-- PASSAGE follows --
In front of me is a pile, both real and virtual, of condolence messages, consoling me on the death of my father, Michael. He died unexpectedly at the start of this month, still working at age 83, in the faraway town of Aberdeen, South Dakota — and I’ve barely got started on replying to the letters, emails, cards and tweets that have come my way ever since. But I hope, in time, to respond to every single one.
They are full of tender concern for me and my family, often accompanied by a choice anecdote from my father’s career or from his youth. Many come with wise advice about the business of bereavement, including a line that has stayed with me. “The good thing,” wrote an old friend who lost his own father not long ago, “is that you are in a religion that has got a AAA rating when it comes to grieving.”
He’s right. At each stage of this process — and, I’m afraid, it’s one I’ve now been through three times — I have felt grateful for the Jewish way of death, full of admiration for the sheer emotional intelligence shown by our ancestors as they established the rites and traditions that guide a Jewish mourner.
The first of these is speed. Judaism demands a swift burial, without delay. Following the deaths of my mother in 2012 and sister in 2014, that meant funerals within a day or two. But because my father died so far from home, we had to wait the best part of a week. It could have been much, much longer – I’ll come back to that —but even those six days felt agonisingly long. The family were caught in an emotional no man’s land, stranded between the shock of the loss and the beginning of the grieving process. Every hour seemed to crawl by.
Perhaps people who are not raised with the expectation that a funeral be quick would not have been so troubled by that delay. And yet this seems to me more than mere cultural conditioning. Surely the limbo between a death and a funeral is hard for everyone. Judaism’s insistence that the grieving process needs to begin as soon as possible — and that a burial is how it begins — fits the shape of the human heart.
-- PASSAGE concluded --
-- DATA EXTRACT follows --
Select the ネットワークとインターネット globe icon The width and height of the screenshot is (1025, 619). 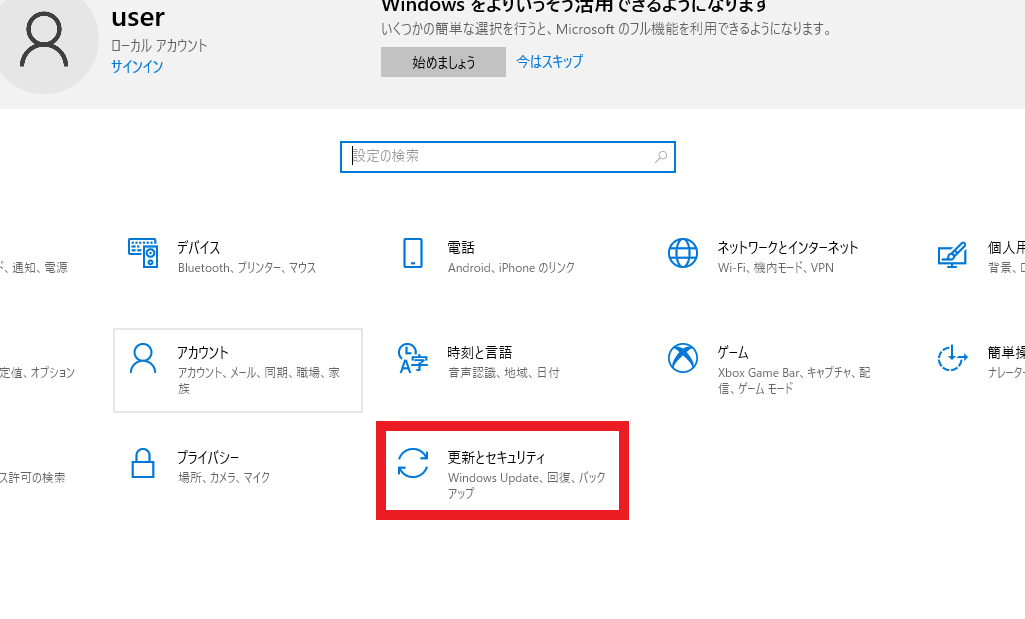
-- DATA EXTRACT concluded --
→ **WHAT TO WORK ON**:
In the piece on Jewish mourning, what forms of condolence message does the writer say have come since the father's death?

→ **RESPONSE TO THIS TASK**:
Letters, emails, cards and tweets.